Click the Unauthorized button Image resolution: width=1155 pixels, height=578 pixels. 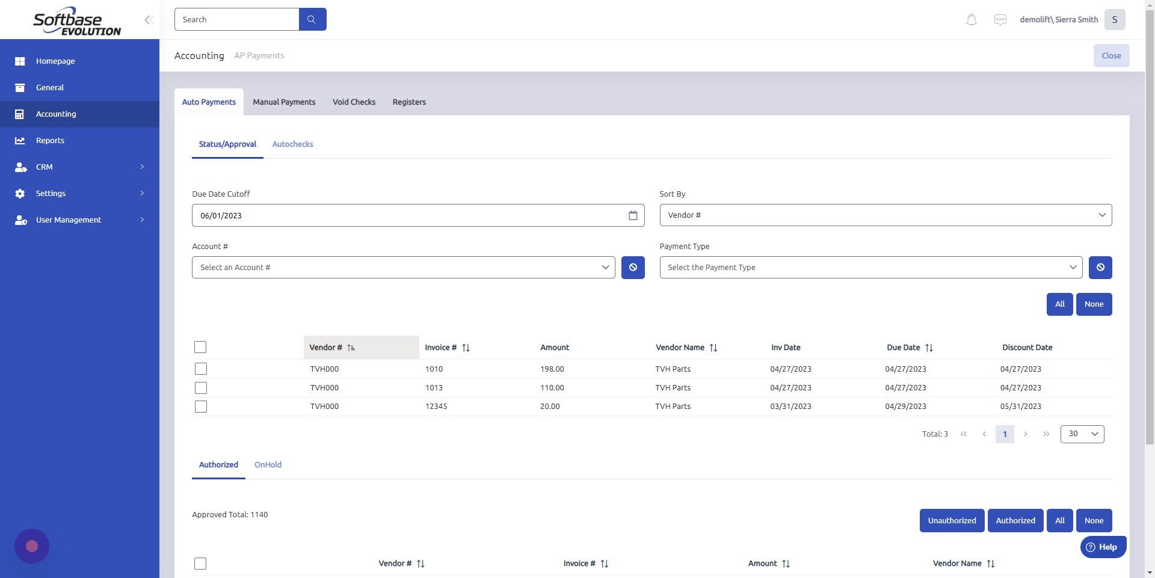point(952,520)
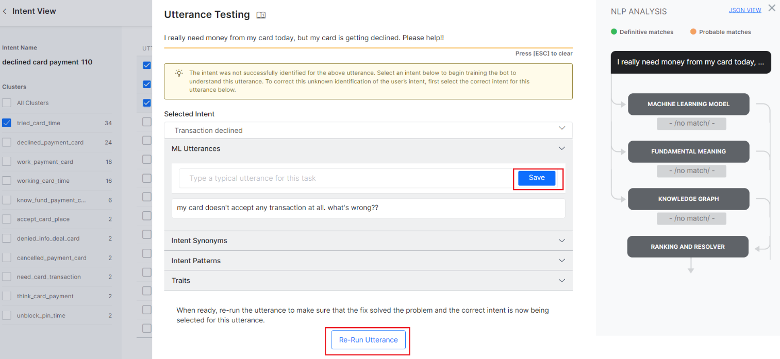Expand the Intent Synonyms section
780x359 pixels.
(x=561, y=241)
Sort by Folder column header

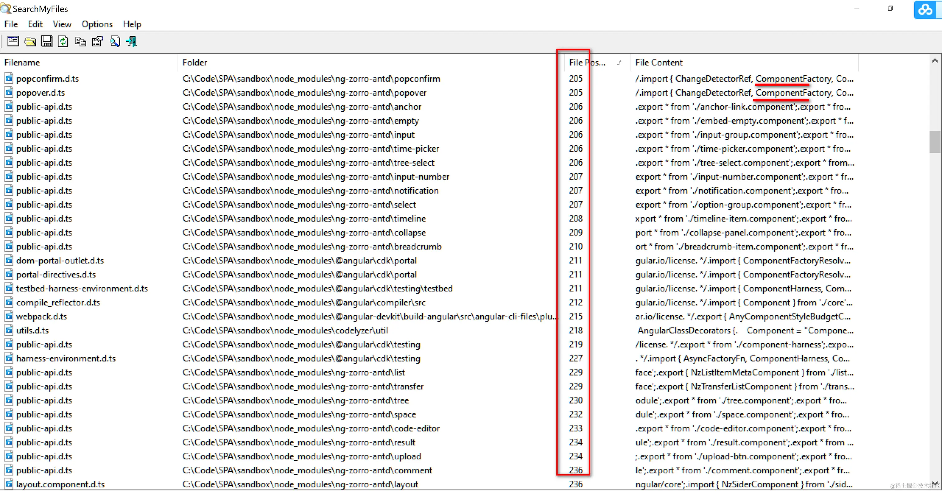pyautogui.click(x=195, y=63)
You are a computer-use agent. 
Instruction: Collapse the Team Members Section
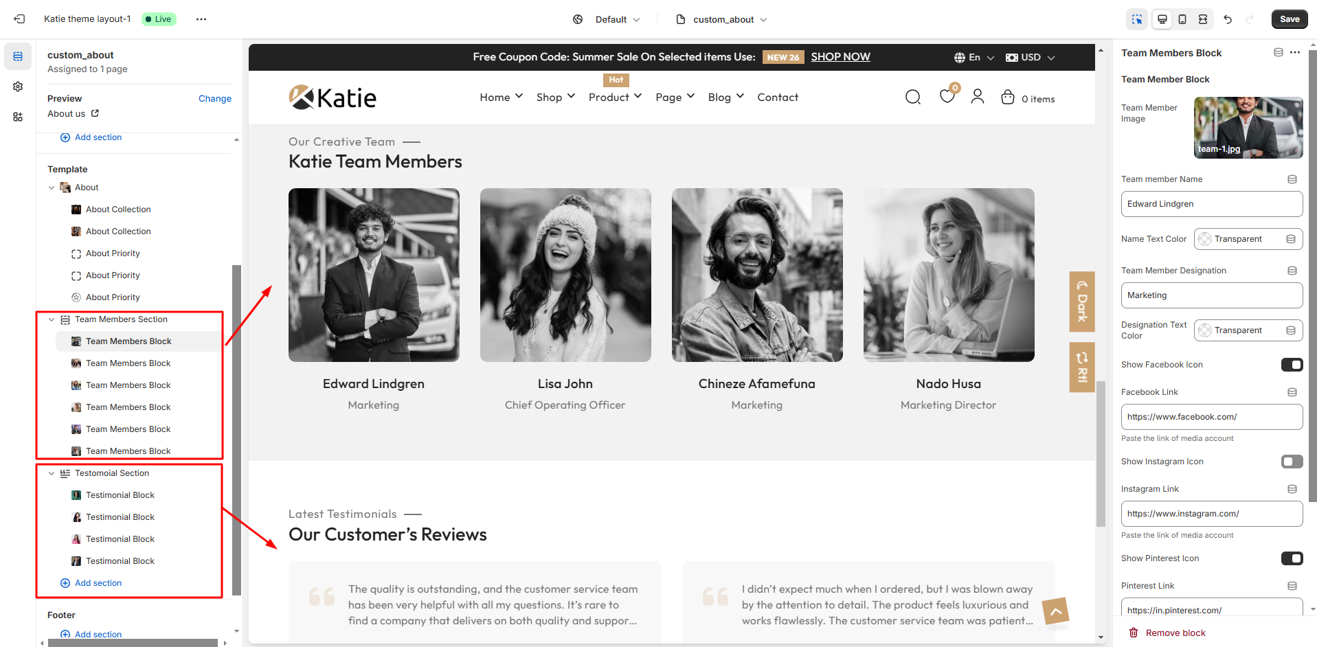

-----

Reproduce the lines above verbatim, from the line containing "Sort by Folder column header" through the end of the lines, both included, and omit the pictures from your answer.

Sort by Folder column header

pyautogui.click(x=195, y=63)
You are a computer-use agent. 
Instruction: Collapse the Team Members Section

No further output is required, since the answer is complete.